(WORK ORDER): From the line containing "Click the edit pencil icon in Температура row" down to the last line of the data, output each line word for word and include nothing else.
====
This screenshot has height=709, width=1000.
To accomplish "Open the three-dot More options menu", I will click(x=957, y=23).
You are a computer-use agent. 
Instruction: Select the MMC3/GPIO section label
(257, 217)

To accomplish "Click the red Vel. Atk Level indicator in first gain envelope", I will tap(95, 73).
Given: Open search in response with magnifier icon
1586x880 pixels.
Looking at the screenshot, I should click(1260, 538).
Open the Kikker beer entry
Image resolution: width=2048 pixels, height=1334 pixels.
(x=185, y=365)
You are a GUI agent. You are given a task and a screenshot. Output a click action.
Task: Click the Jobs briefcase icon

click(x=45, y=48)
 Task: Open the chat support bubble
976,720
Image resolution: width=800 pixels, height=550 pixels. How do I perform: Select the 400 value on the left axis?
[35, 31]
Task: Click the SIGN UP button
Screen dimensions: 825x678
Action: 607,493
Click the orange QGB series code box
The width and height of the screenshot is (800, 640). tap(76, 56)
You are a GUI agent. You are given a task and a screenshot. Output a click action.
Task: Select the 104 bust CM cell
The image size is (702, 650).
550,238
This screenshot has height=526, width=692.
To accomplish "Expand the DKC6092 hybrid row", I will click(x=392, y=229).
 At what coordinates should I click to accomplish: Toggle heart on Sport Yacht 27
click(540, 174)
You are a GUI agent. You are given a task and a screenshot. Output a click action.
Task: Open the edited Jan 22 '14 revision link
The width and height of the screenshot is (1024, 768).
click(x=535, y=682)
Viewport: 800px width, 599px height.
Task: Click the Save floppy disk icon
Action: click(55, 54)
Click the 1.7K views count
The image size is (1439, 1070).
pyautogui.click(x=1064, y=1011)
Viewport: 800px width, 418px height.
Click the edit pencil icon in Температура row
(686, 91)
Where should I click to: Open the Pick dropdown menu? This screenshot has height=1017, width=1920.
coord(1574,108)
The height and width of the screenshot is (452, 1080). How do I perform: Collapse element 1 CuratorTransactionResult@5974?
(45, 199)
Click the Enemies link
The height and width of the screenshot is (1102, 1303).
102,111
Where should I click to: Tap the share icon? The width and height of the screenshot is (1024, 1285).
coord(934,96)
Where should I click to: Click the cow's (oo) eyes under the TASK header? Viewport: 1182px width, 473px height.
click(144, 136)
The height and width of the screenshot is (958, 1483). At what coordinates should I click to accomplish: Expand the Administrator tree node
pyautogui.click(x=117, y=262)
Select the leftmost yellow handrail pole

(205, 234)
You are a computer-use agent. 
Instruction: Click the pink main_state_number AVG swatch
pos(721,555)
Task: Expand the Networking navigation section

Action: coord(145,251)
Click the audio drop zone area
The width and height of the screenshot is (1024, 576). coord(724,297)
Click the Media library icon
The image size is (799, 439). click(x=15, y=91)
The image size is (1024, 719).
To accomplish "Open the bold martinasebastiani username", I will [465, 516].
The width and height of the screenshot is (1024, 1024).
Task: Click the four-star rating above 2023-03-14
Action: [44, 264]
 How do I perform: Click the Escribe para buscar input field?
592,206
====
(WORKED SOLUTION):
Click the edit pencil icon in Температура row
(686, 91)
Where should I click to: Open the Pick dropdown menu? This screenshot has height=1017, width=1920.
coord(1574,108)
The height and width of the screenshot is (452, 1080). How do I perform: Collapse element 1 CuratorTransactionResult@5974?
(45, 199)
Click the Enemies link
The height and width of the screenshot is (1102, 1303).
102,111
Where should I click to: Tap the share icon? The width and height of the screenshot is (1024, 1285).
coord(934,96)
Where should I click to: Click the cow's (oo) eyes under the TASK header? Viewport: 1182px width, 473px height.
click(144, 136)
The height and width of the screenshot is (958, 1483). At what coordinates should I click to accomplish: Expand the Administrator tree node
pyautogui.click(x=117, y=262)
Select the leftmost yellow handrail pole

(205, 234)
You are a computer-use agent. 
Instruction: Click the pink main_state_number AVG swatch
pos(721,555)
Task: Expand the Networking navigation section

Action: coord(145,251)
Click the audio drop zone area
The width and height of the screenshot is (1024, 576). coord(724,297)
Click the Media library icon
The image size is (799, 439). click(x=15, y=91)
The image size is (1024, 719).
To accomplish "Open the bold martinasebastiani username", I will [465, 516].
The width and height of the screenshot is (1024, 1024).
Task: Click the four-star rating above 2023-03-14
Action: [44, 264]
 How do I perform: Click the Escribe para buscar input field?
592,206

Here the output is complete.